My Fair Lady オードリー・ヘプバーンが『パリの恋人』(1957)以来となるミュージカル映画に挑戦した『マイ・フェア・レディ』は、元々はジュリー・アンドリュースがイライザ役で超ロングラン・ヒットを飛ばしたブロードウェイ・ミュージカルでした。

ロンドンの下町のコックニー訛りの花売り娘が、言語学者の指導で社交界を魅了するレディに生まれ変わるという、1913年に劇作家ジョージ・バーナード・ショーが創作した戯曲『ピグマリオン』を原作としたブロードウェイ・ミュージカルが、未曽有の大成功を収めました。

このシンデレラ・ストーリーの映画化権を、1962年にワーナー・ブラザースが史上空前の550万ドルで獲得しました。社長のジャック・ワーナーは、監督にジョージ・キューカー、衣装デザイナーに舞台版も手がけたセシル・ビートンの起用を決定しました。衣装の製作費だけで50万ドルかかっています。

ワーナーは、史上最高額の制作費1700万ドルという莫大な金額をかけた作品に、8年かけて1006回の舞台を演じぬいたブロードウェイの新星ではあるが、映画の世界においてはまったく無名のジュリー・アンドリュースを使う事はリスクだと考えました。

そして『ティファニーで朝食を』(1961)撮影中のインタビューで、イライザ役を演じたいと答えていたオードリーに白羽の矢が立ち、『クレオパトラ』のエリザベス・テイラーと並ぶ当時史上最高額の出演料である100万ドル(七年間の分割払い)で引き受けました(『ハワイ』の出演を辞退し、この作品の主役をジュリー・アンドリュースが演じることになった)。

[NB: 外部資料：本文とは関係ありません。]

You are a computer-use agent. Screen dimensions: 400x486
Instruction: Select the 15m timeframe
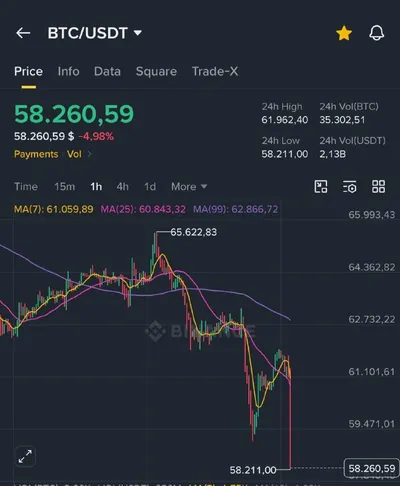[65, 186]
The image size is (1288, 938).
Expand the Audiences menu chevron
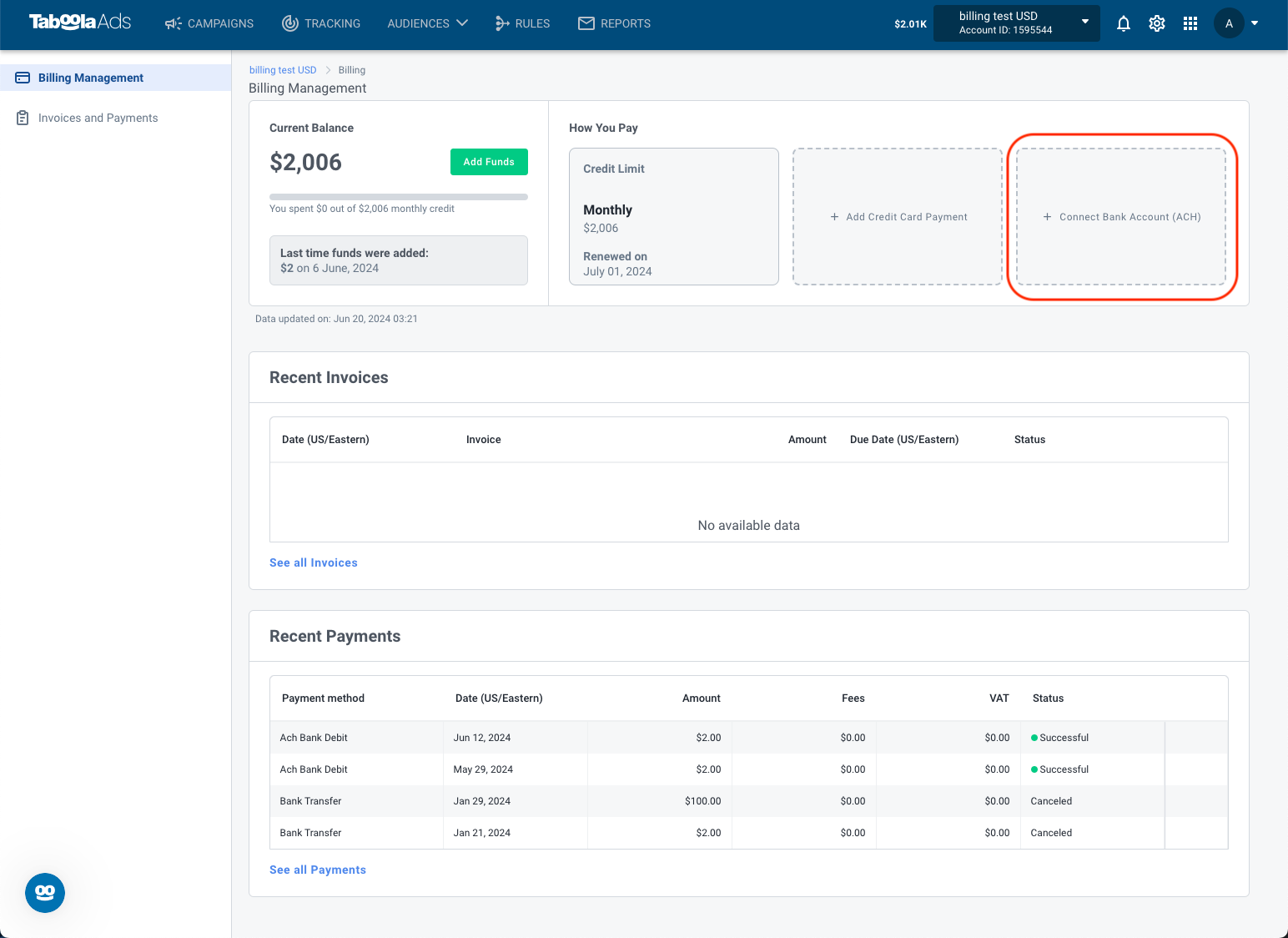pos(462,23)
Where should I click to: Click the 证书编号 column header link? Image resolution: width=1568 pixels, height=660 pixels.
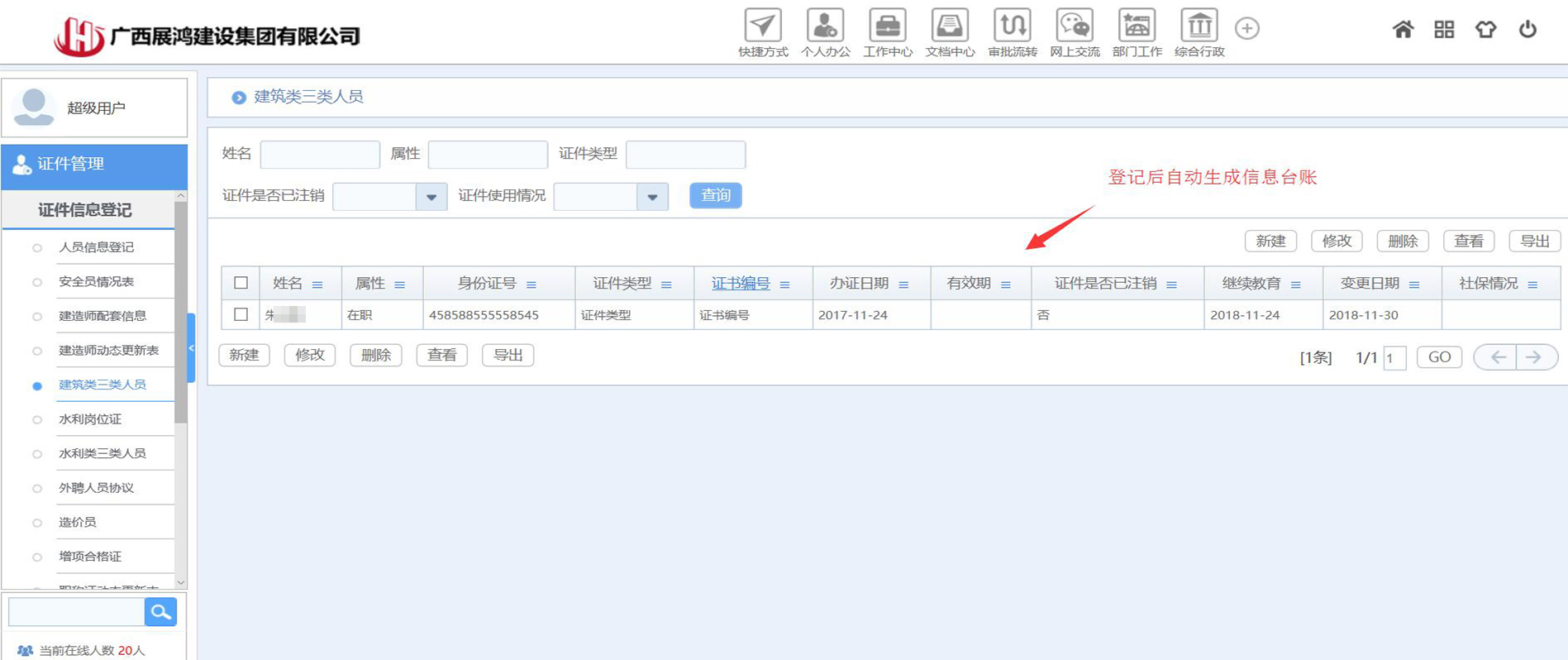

さらにヒギンズ教授役も舞台版のレックス・ハリソンからケーリー・グラントに変えようとしたのですが、こちらはケーリー自体に断られ、ハリソンが演じることで落ち着きました(出演料は20万ドルだった)。

1963年8月9日に撮影が開始し、話の流れに沿って順撮りで行われ、1963年のクリスマスの数日前に終了しました。1964年のアカデミー賞において作品賞ほか8部門を受賞しました(主演女優賞は、ジュリー・アンドリュースが『メリー・ポピンズ』で受賞)。日本でも大ヒットし、1964・65年度の2年連続で日本の洋画配給収入の第2位に入りました。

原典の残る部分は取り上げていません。